Detecting such situations in art is much more difficult for the modern viewer, since the bulk of the material available to us is more formal and/or official, and any intention of humor would undoubtedly be of much less importance than the major focus and might violate decorum. Despite this problem, it is sometimes possible to discern humor in what may first appear to be a typical scene of everyday life on the wall of a tomb. We are especially fortunate when a text accompanies a scene. The specifying nature of the inscription can sometimes help determine the more generic nature of the illustration. On a wall of the eighteenth dynasty tomb of the official Paheri, the artisans illustrated a banquet scene, not uncommon in the repertoire of funerary vignettes. In addition to the figures at the affair, the painter also provided texts near some of the participants that represented their speech. The resulting banter among the people reveals that the women at the apparently dignified gathering are in fact drinking rather heavily, and that one humorously notes that she is parched and her throat is like straw.

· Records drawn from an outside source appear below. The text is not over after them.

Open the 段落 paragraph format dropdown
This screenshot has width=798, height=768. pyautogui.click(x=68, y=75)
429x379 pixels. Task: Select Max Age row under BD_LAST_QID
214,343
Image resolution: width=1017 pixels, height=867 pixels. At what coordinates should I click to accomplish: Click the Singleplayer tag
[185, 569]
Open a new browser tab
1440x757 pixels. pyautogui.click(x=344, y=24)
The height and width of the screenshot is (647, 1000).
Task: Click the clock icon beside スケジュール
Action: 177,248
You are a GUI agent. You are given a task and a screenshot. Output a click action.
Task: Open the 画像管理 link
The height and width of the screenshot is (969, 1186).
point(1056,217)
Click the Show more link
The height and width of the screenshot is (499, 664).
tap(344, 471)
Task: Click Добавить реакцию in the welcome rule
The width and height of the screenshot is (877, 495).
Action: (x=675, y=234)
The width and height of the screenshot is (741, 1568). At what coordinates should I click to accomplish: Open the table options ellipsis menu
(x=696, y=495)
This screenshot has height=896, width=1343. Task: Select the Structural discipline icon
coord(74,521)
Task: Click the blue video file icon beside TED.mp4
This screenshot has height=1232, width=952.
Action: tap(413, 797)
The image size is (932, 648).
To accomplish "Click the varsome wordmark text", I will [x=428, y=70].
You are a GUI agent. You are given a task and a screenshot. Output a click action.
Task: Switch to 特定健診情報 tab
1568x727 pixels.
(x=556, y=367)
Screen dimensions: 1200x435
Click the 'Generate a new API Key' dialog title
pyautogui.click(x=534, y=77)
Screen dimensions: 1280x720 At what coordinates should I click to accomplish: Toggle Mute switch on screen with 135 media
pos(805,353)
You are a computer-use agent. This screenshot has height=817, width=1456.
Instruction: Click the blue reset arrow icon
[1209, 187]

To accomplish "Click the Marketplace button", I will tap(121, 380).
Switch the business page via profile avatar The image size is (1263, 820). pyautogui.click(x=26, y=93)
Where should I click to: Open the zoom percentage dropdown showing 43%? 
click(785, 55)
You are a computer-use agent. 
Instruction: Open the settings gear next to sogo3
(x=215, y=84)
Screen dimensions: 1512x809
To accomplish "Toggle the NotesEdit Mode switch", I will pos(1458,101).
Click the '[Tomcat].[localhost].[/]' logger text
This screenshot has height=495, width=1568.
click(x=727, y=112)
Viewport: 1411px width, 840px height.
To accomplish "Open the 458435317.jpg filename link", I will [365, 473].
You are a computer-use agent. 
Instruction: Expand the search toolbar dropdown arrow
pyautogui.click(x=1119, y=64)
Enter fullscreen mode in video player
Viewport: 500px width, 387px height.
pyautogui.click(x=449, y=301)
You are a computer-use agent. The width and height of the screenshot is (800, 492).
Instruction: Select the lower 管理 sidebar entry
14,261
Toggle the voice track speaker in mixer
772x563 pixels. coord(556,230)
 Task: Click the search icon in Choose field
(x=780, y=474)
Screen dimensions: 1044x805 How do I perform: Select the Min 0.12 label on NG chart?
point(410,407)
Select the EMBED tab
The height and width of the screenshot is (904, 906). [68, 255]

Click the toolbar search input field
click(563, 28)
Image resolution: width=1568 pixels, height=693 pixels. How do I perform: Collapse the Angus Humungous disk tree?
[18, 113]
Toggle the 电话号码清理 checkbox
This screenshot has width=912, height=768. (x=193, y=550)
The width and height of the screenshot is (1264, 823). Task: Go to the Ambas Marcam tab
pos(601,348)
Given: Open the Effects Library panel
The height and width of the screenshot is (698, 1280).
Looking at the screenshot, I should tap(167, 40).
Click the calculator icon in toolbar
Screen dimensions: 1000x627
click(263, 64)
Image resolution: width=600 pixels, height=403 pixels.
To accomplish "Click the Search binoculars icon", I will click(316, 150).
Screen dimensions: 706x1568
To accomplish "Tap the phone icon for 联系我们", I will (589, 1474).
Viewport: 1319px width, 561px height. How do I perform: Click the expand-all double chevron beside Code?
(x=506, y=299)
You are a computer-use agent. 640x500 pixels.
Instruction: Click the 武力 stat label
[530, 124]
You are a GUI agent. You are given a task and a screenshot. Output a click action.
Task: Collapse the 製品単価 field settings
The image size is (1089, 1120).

Apparently Paheri not only wanted his tomb to have the traditional illustrations that were necessary for the afterlife; he also intended that he would be entertained by lively and humorous interactions. An Old Kingdom tomb supplies another example of a fairly typical scene. Here, two men sculpt statues, ostensibly for the tomb owner. What distinguishes this portrayal is the text that records the dialogue between the figures. One of the craftsmen complains about how long his work has been taking, while the other retorts, perhaps rather derisively, that his coworker is carving stone (a hard and therefore time-consuming material), not wood (a softer medium). Both these scenes may represent ancient Egyptian jokes embedded into traditional forms of art whose primary purpose was within the realm of the funerary religion. They reaffirm the notion that even though the ancient Egyptians may not have focused on humor in their artistic and literary creations, it was an important aspect of their culture.

Bibliography

  • Brunner-Traut, Emma. “Satire.” In Lexikon der Ägyptologie, 5: 489–491. Wiesbaden, 1982. A useful summary with references to discussions in other studies.
  • Guglielmi, Waltraud. “Spott.” In Lexikon der Ägyptologie, 5: 1169–1173. Wiesbaden, 1982. A good summary and extensive notes.
  • Guglielmi, Waltraud. “Der gebrauch rhetorischer Stilmittel in der Ägyptischen Literatur.” In Ancient Egyptian Literature: History and Forms, pp. 465–497. Leiden, 1996. Discusses some aspects of satire, parody, and comedy.
  • Loprieno, Antonio. Ancient Egyptian Literature: History and Forms. Leiden, 1996. Several essays refer briefly to the subject (that of Guglielmi referred to above is more specific). Jorn Tait, “Demotic Literature: Forms and Genres”; Antonio Loprieno, “Defining Egyptian Literature, Ancient Texts and Modern Theories”; Stephen Quirke, “Narrative Literature”; Richard Parkinson, “Types of Literature in the Middle Kingdom.”
  • Silverman, David P. “Humor.” Egypt's Golden Age: The Art of Living in the New Kingdom 1558–1085 B.C. Boston, 1982. Pages 277–211 contain a concise treatment of the subject with examples from the accompanying exhibition.
  • van de Walle, Baudouin. L'humor dans la littérature et dans l'art de l'ancienne Égypte. Leiden, 1969. An extensive investigation of the subject of humor.
  • van de Walle, Baudouin. “Humor.” In Lexikon der Ägyptologie, 3: 73–77. Wiesbaden, 1979. A condensation of the author's earlier monograph on the subject, with additional notes.